Element lookup records:
## Start

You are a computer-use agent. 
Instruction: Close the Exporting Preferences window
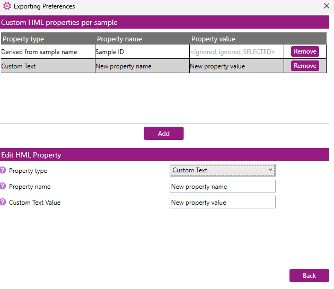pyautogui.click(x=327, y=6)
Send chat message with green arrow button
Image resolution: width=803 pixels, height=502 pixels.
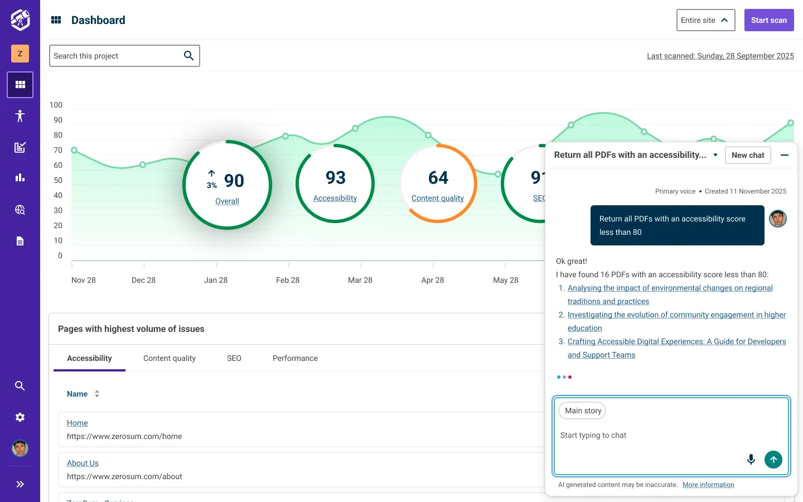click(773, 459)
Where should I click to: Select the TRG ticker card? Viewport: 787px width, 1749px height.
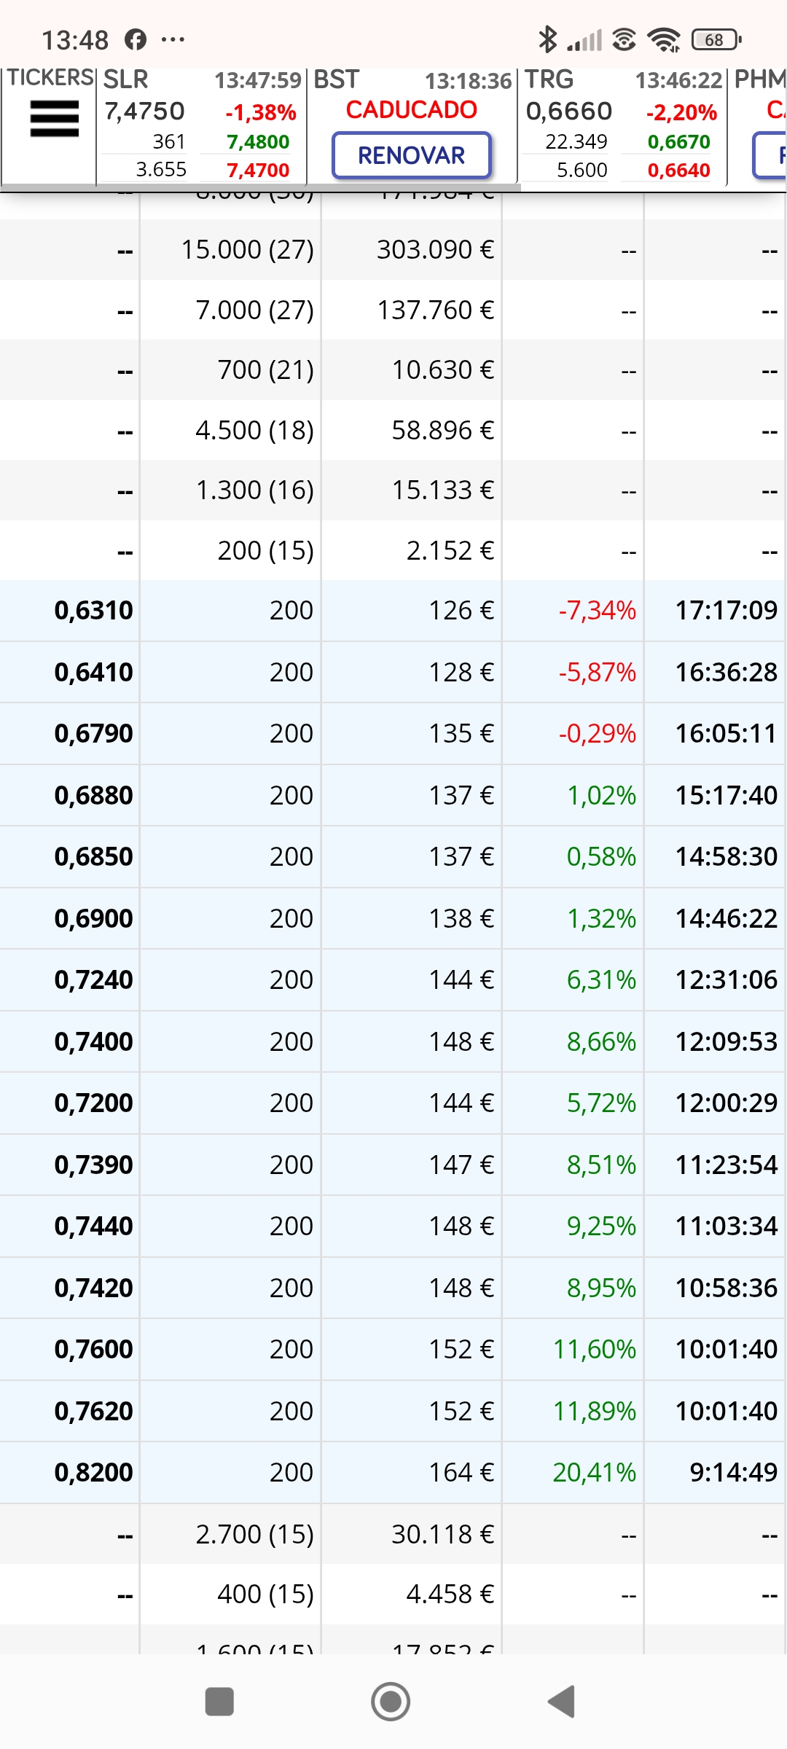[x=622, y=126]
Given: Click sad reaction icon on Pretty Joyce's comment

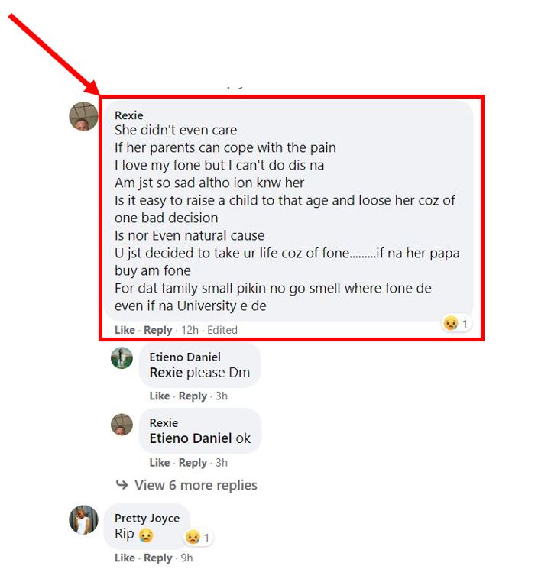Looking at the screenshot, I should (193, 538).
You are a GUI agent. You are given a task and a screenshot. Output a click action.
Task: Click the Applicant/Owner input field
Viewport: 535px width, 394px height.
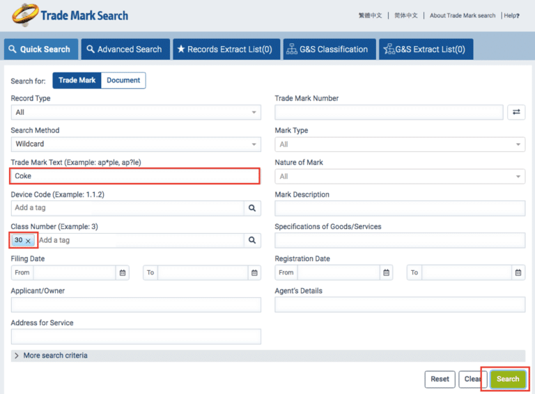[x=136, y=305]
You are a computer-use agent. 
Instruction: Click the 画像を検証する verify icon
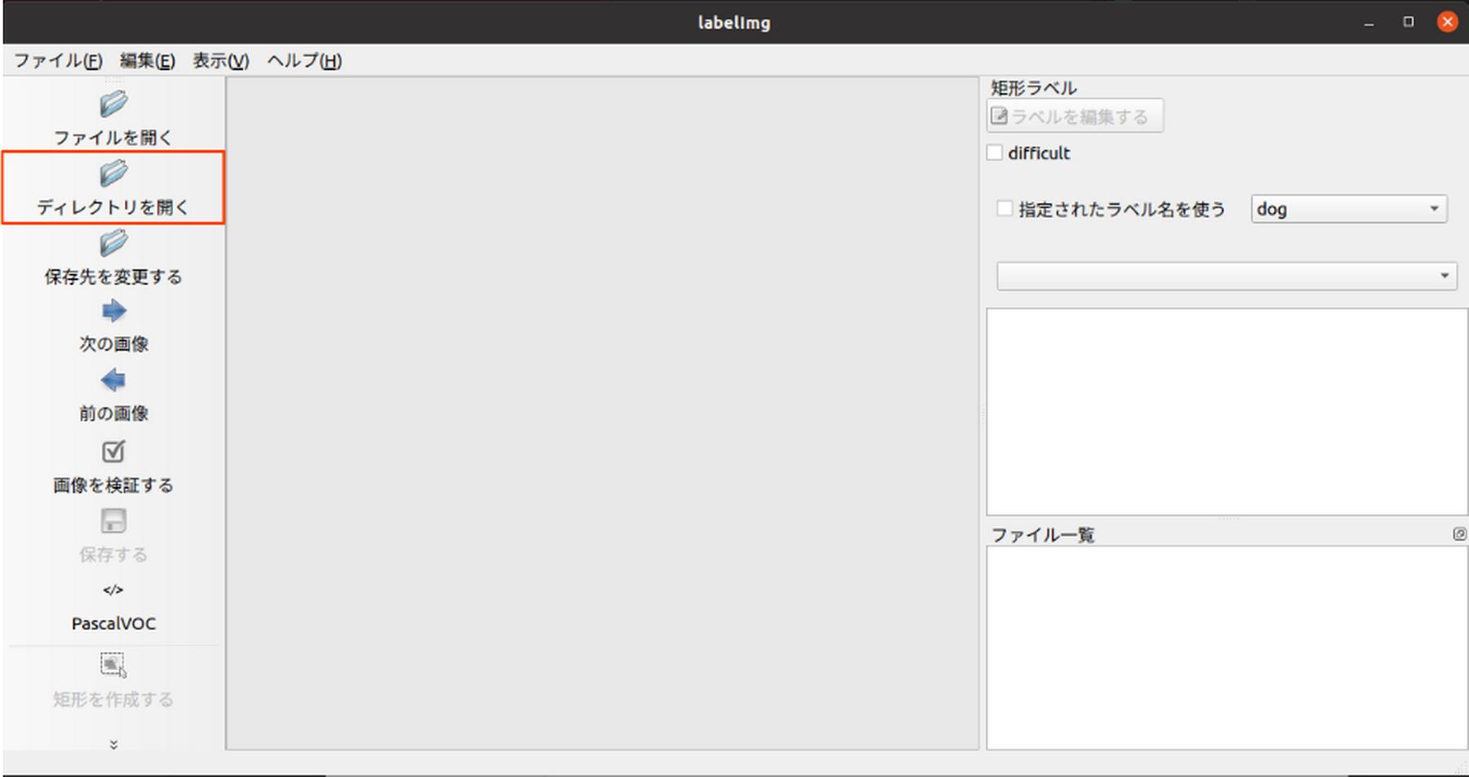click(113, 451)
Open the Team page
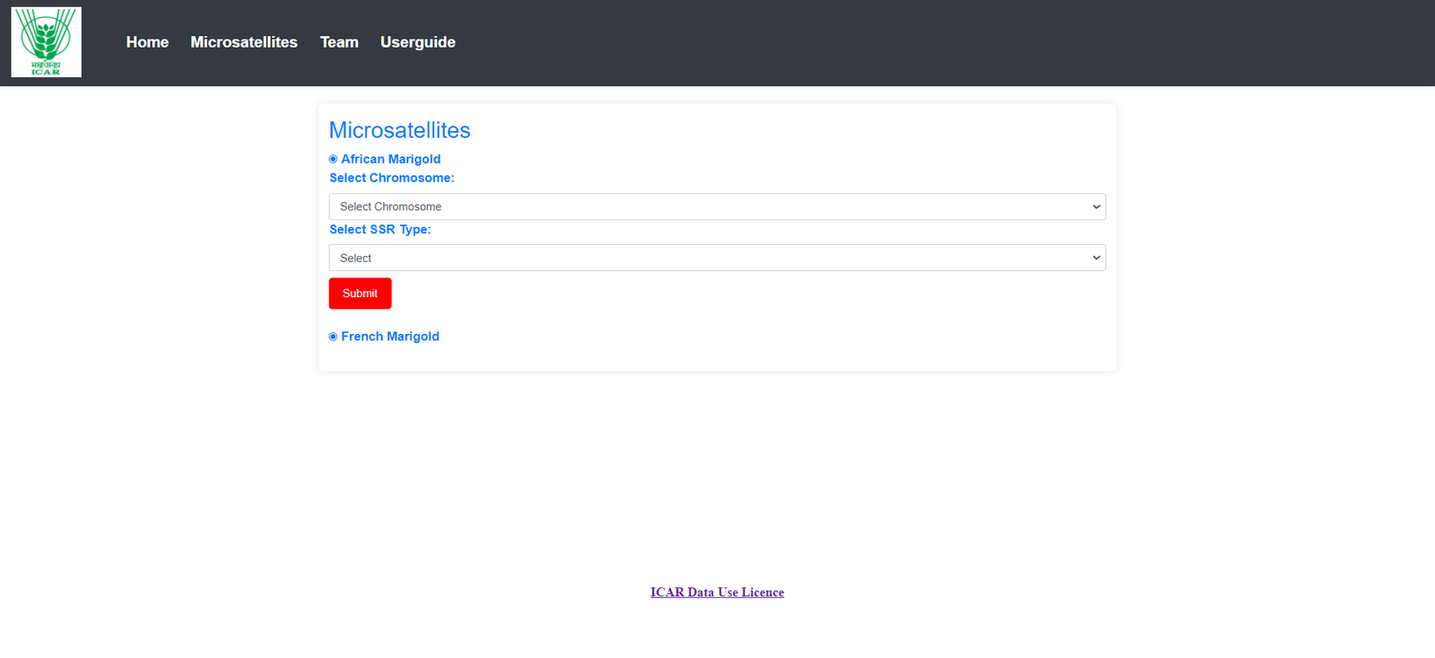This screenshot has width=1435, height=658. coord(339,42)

## End

=== JOB ===
Reproduce the lines of every record above, swapping "computer-use agent" for "desktop automation agent" and keeping everything else the same. Omit the pictures from your answer.

=== RIGHT ANSWER ===
You are a desktop automation agent. 
Instruction: Close the Exporting Preferences window
pyautogui.click(x=327, y=6)
Send chat message with green arrow button
Image resolution: width=803 pixels, height=502 pixels.
click(773, 459)
Where should I click to: Select the TRG ticker card? Viewport: 787px width, 1749px height.
[x=622, y=126]
Given: Click sad reaction icon on Pretty Joyce's comment

Looking at the screenshot, I should (193, 538).
You are a GUI agent. You are given a task and a screenshot. Output a click action.
Task: Click the Applicant/Owner input field
Viewport: 535px width, 394px height.
[x=136, y=305]
You are a desktop automation agent. 
Instruction: Click the 画像を検証する verify icon
click(113, 451)
Open the Team page
This screenshot has width=1435, height=658. coord(339,42)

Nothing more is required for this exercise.